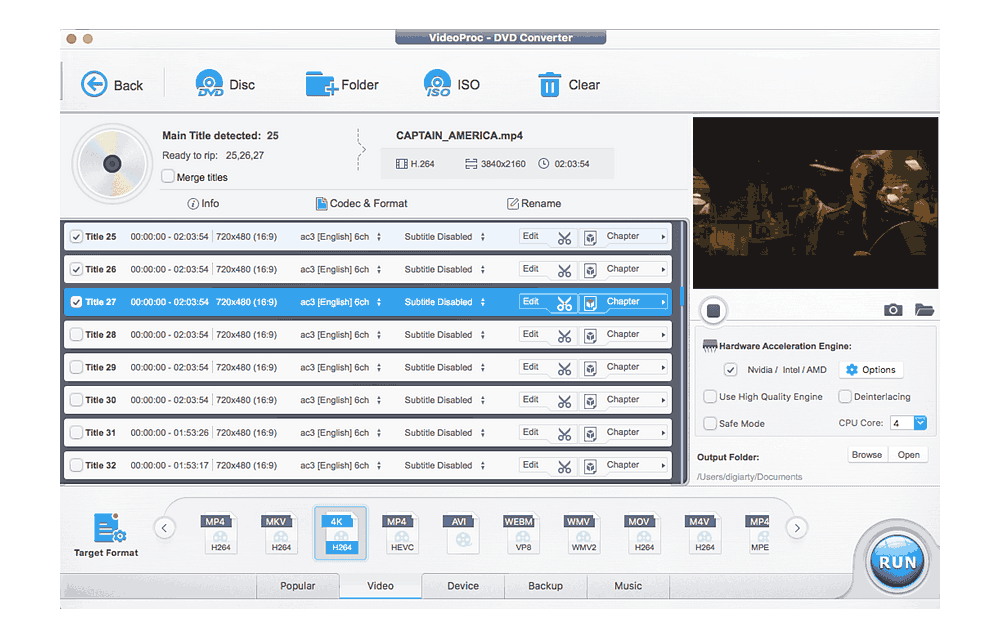This screenshot has width=1000, height=639.
Task: Load an ISO image file
Action: pyautogui.click(x=452, y=84)
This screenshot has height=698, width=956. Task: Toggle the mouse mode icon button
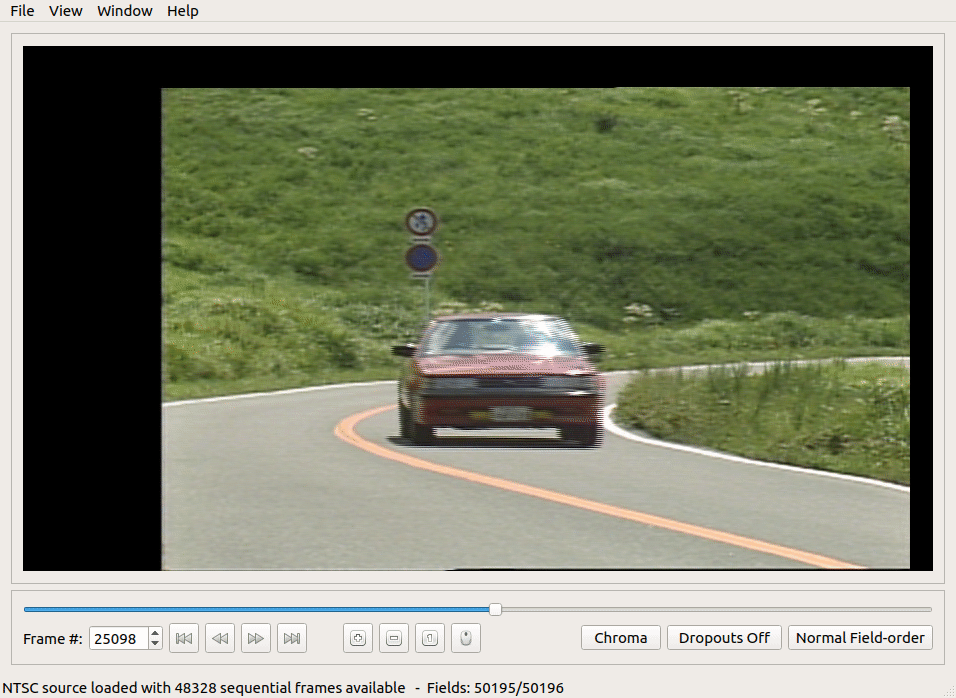(x=466, y=638)
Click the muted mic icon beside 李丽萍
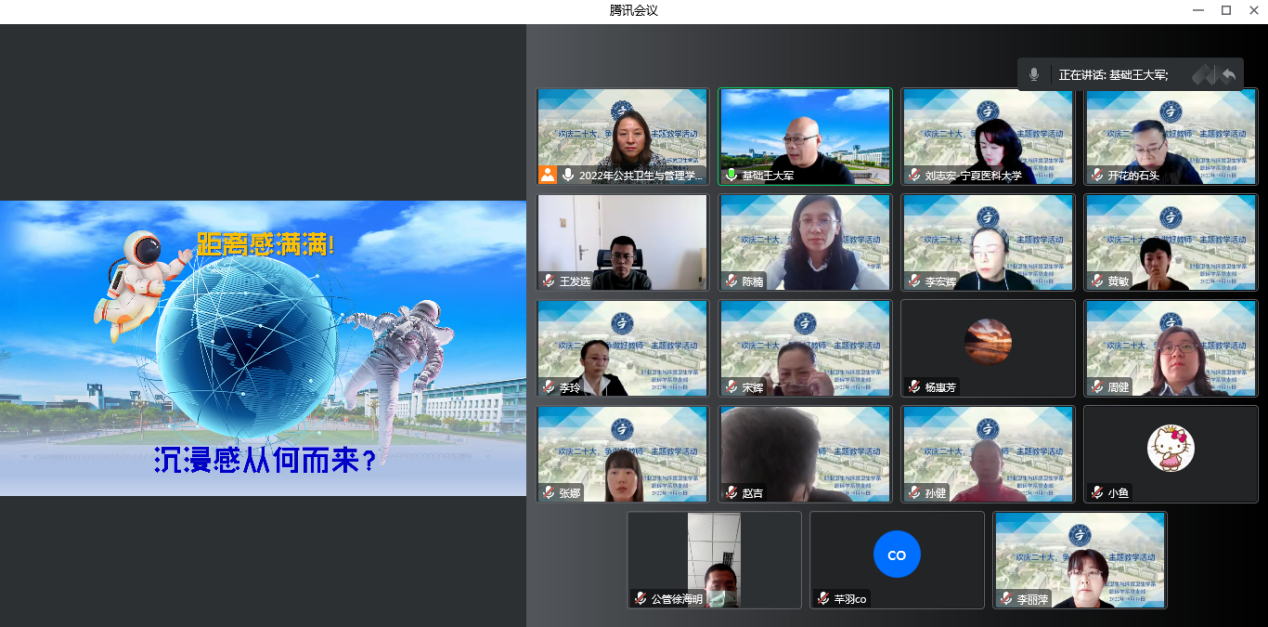This screenshot has width=1268, height=627. click(1006, 599)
------------------------------------------------
» Set problem
Reproduce every line of the listing above word for word, leaving out the pictures.

» The result
This screenshot has width=1000, height=639.
Task: Load an ISO image file
Action: pyautogui.click(x=452, y=84)
This screenshot has height=698, width=956. Task: Toggle the mouse mode icon button
(x=466, y=638)
Click the muted mic icon beside 李丽萍
This screenshot has width=1268, height=627. click(1006, 599)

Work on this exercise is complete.